-- Problem --
From the data below, copy each line that includes the word "computer".

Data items
★ ★ ★
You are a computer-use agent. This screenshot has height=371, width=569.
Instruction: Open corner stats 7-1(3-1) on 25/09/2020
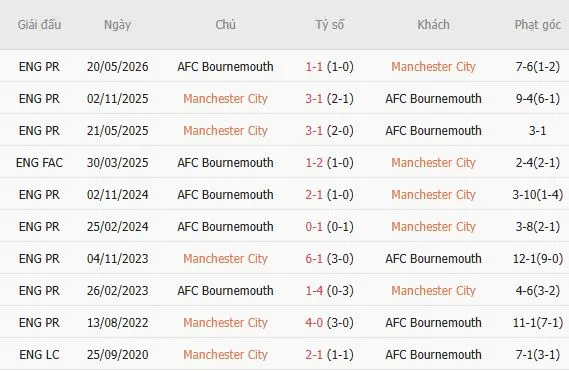tap(538, 354)
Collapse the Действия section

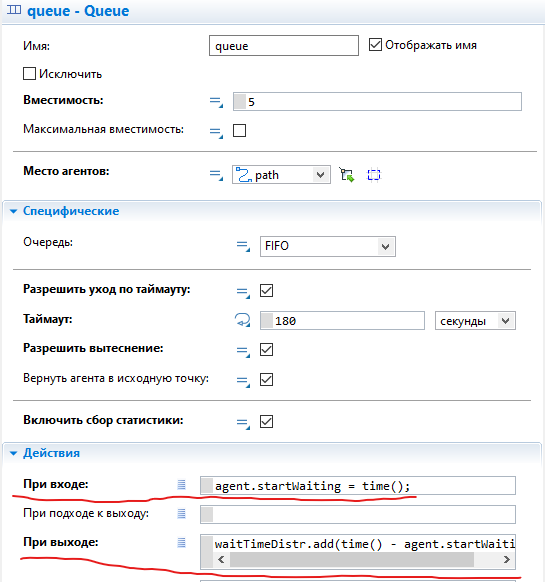[13, 453]
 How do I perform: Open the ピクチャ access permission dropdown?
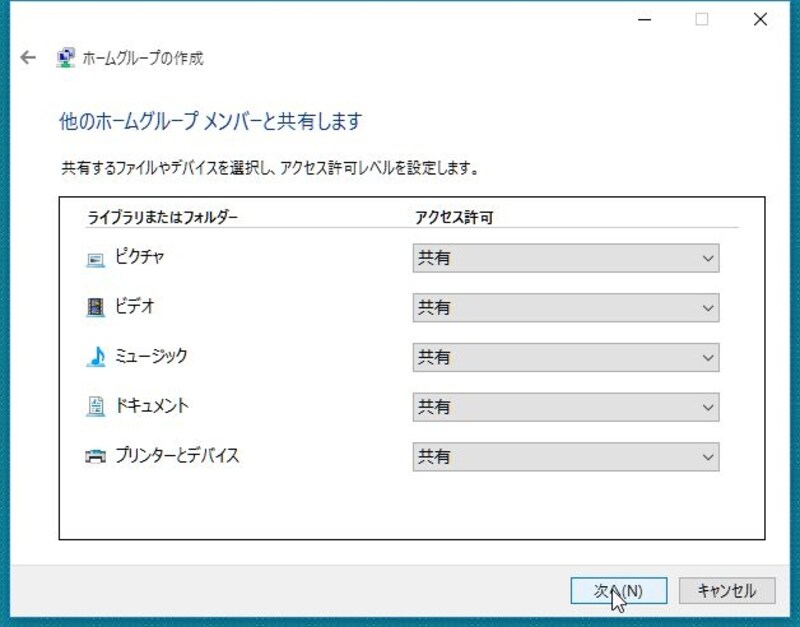[x=565, y=258]
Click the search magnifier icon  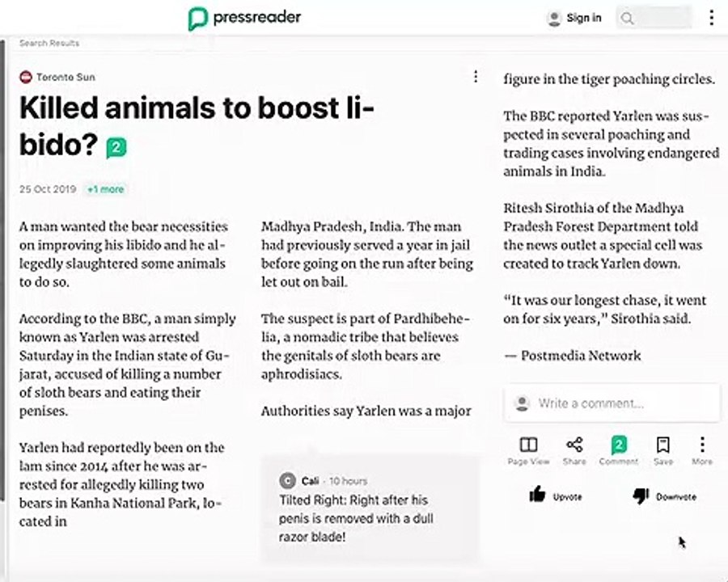[x=627, y=18]
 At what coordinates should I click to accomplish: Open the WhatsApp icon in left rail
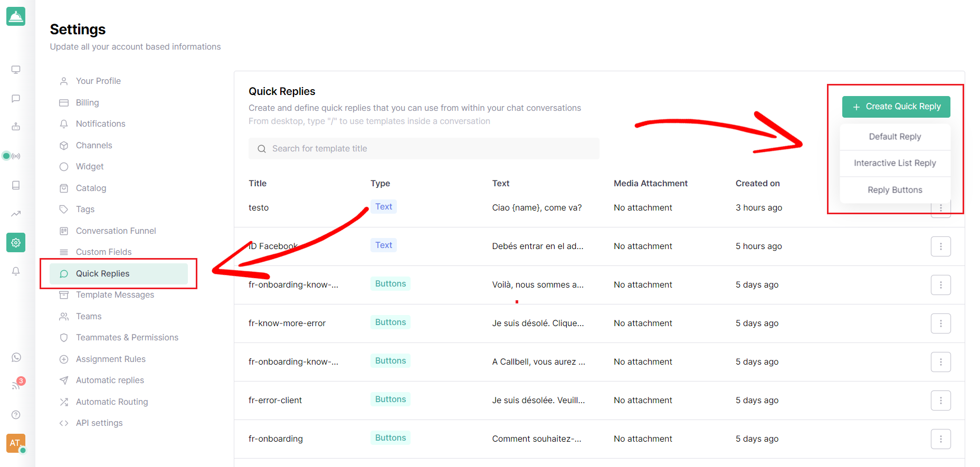16,358
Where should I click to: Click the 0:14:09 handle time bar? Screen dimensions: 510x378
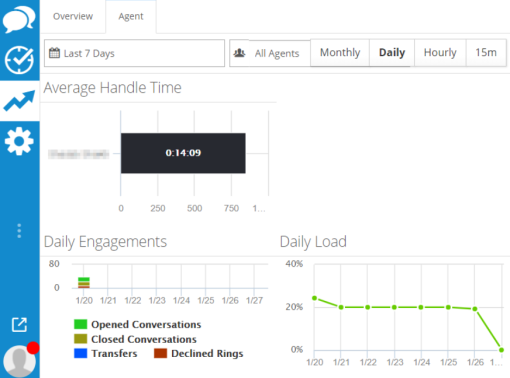coord(183,153)
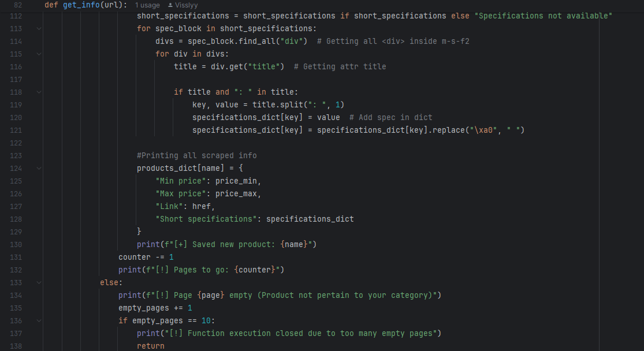The height and width of the screenshot is (351, 644).
Task: Collapse the else block fold arrow
Action: click(39, 283)
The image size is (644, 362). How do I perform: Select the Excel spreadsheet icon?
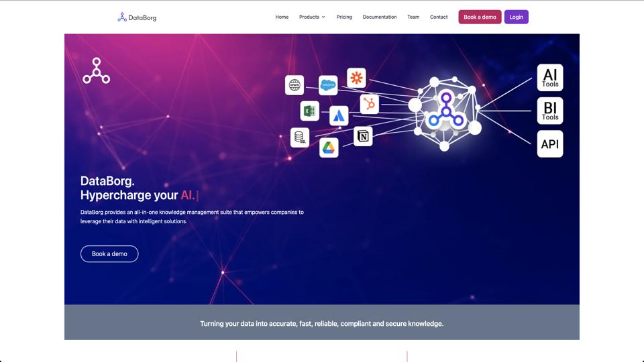pyautogui.click(x=310, y=111)
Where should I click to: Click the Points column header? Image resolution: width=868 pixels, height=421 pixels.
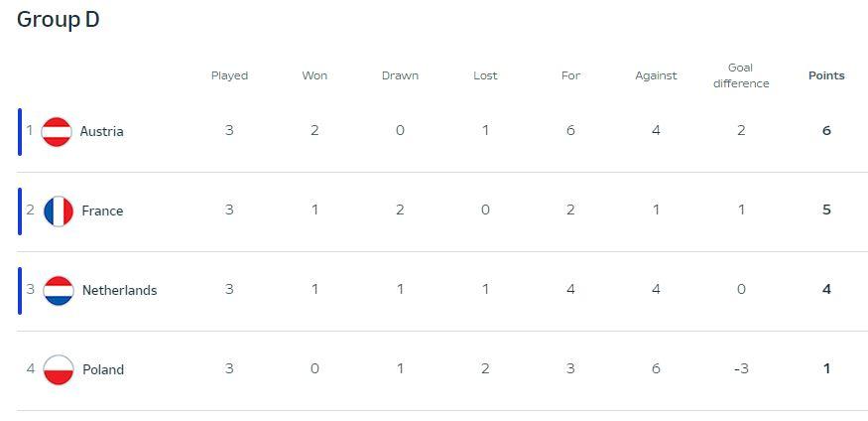826,75
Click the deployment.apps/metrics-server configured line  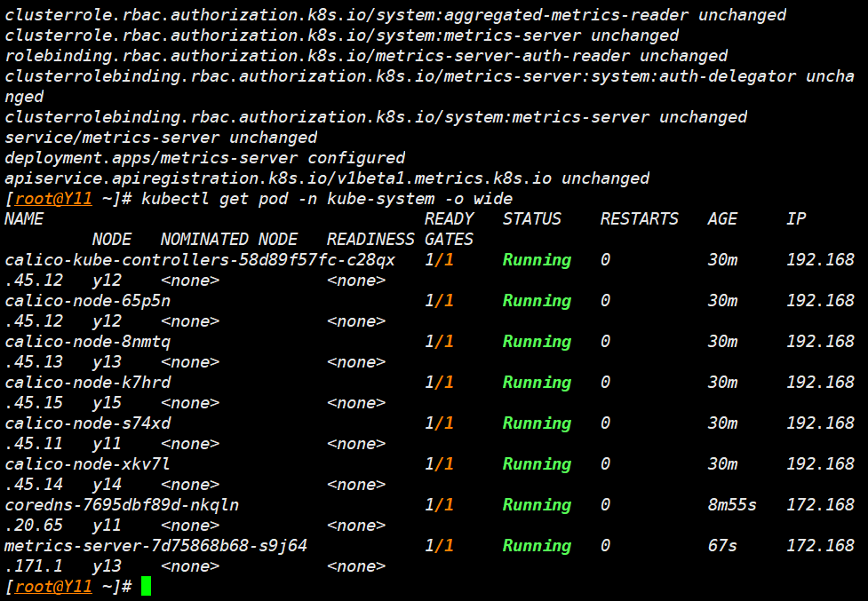pos(204,158)
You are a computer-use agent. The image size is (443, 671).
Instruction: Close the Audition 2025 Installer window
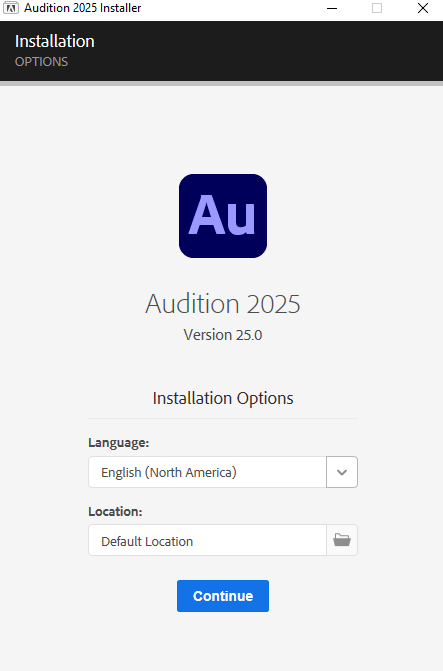click(423, 8)
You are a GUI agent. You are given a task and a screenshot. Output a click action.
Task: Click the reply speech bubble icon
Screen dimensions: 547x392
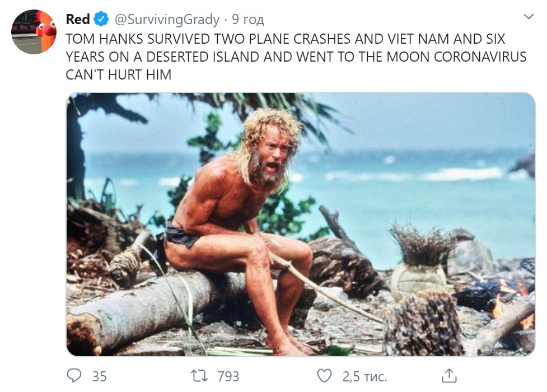pos(74,376)
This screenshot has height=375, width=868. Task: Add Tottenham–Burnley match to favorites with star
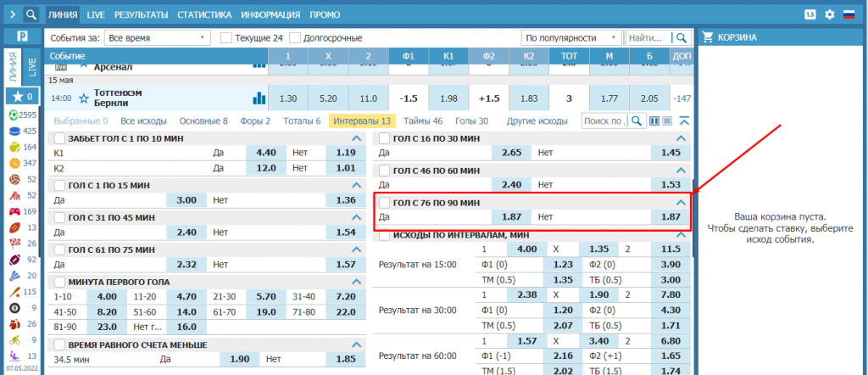click(83, 98)
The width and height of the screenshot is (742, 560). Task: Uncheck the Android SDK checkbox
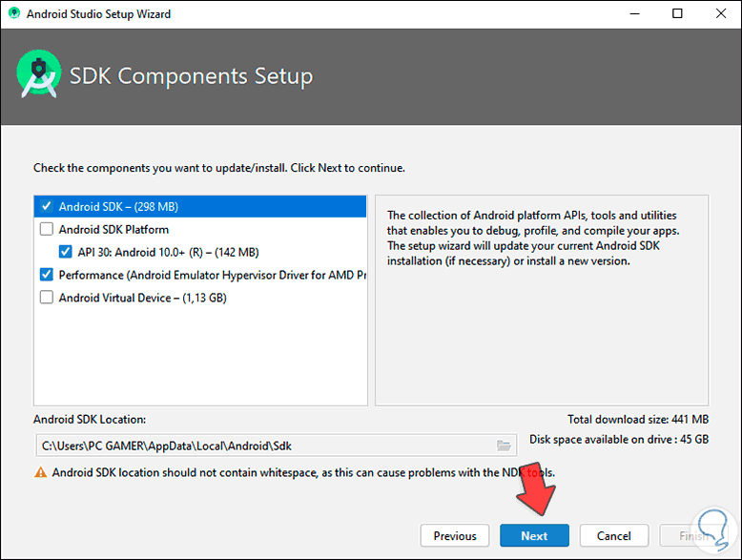tap(47, 206)
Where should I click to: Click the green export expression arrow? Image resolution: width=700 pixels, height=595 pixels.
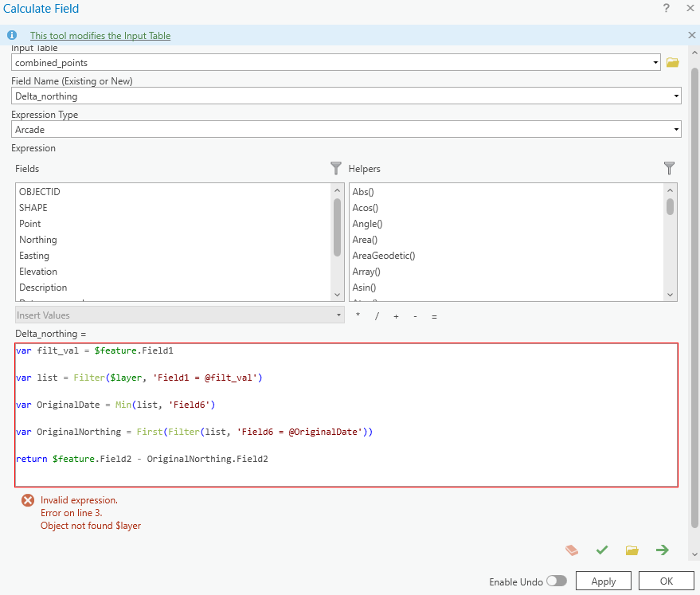click(662, 550)
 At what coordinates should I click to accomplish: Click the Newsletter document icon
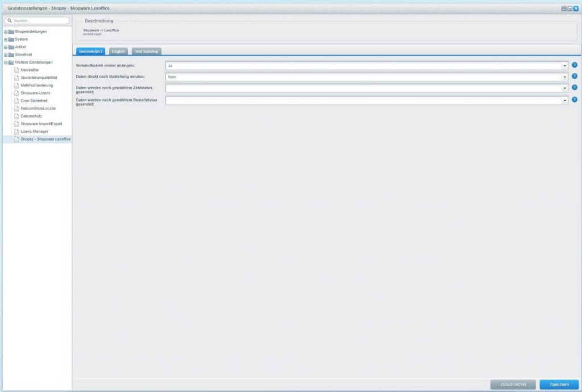click(x=16, y=70)
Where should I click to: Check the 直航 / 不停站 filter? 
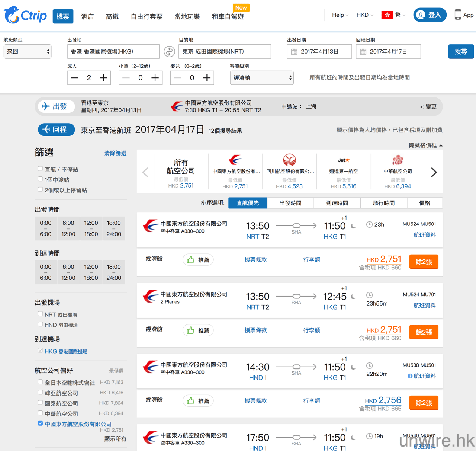pos(40,169)
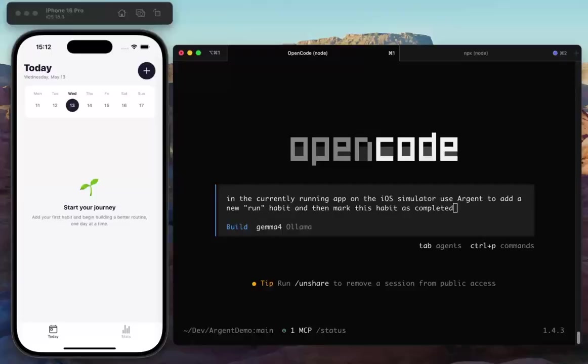Screen dimensions: 588x364
Task: Click the simulator Home icon
Action: 122,13
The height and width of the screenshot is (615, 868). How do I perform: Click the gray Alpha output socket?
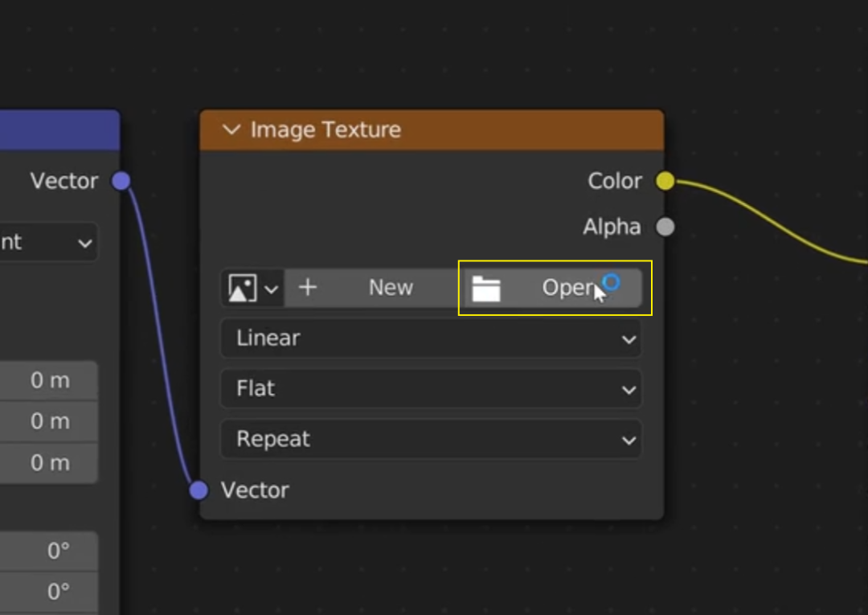tap(665, 227)
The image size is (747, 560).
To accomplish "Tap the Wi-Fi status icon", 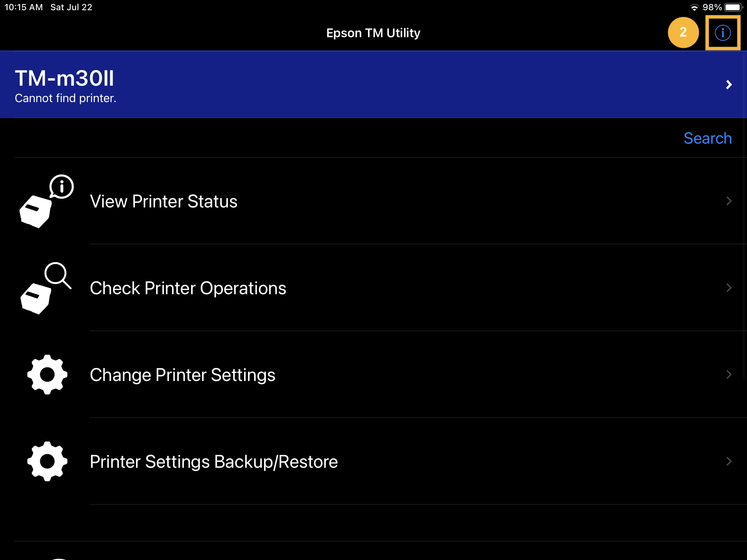I will point(694,7).
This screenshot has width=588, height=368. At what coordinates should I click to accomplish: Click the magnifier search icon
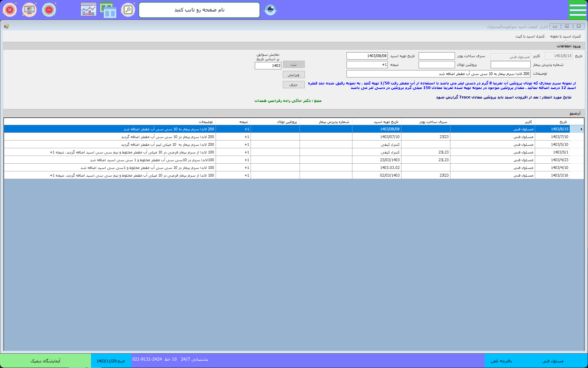pos(128,10)
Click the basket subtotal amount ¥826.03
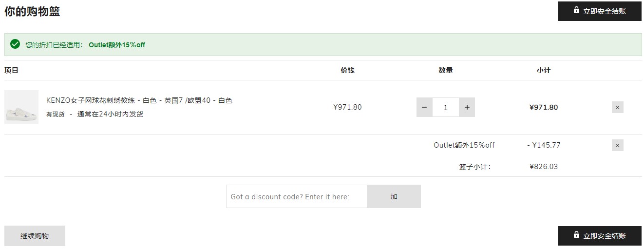644x249 pixels. 544,167
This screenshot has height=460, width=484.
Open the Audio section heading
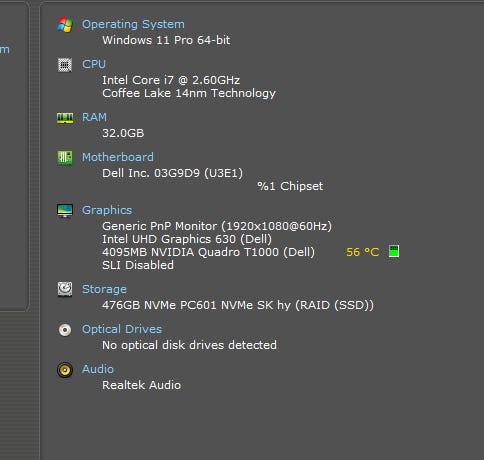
★ ★ ★
-- Reply to the exercise --
You are a computer-use agent. This screenshot has height=371, width=569.
You are a computer-use agent. The image size is (443, 671).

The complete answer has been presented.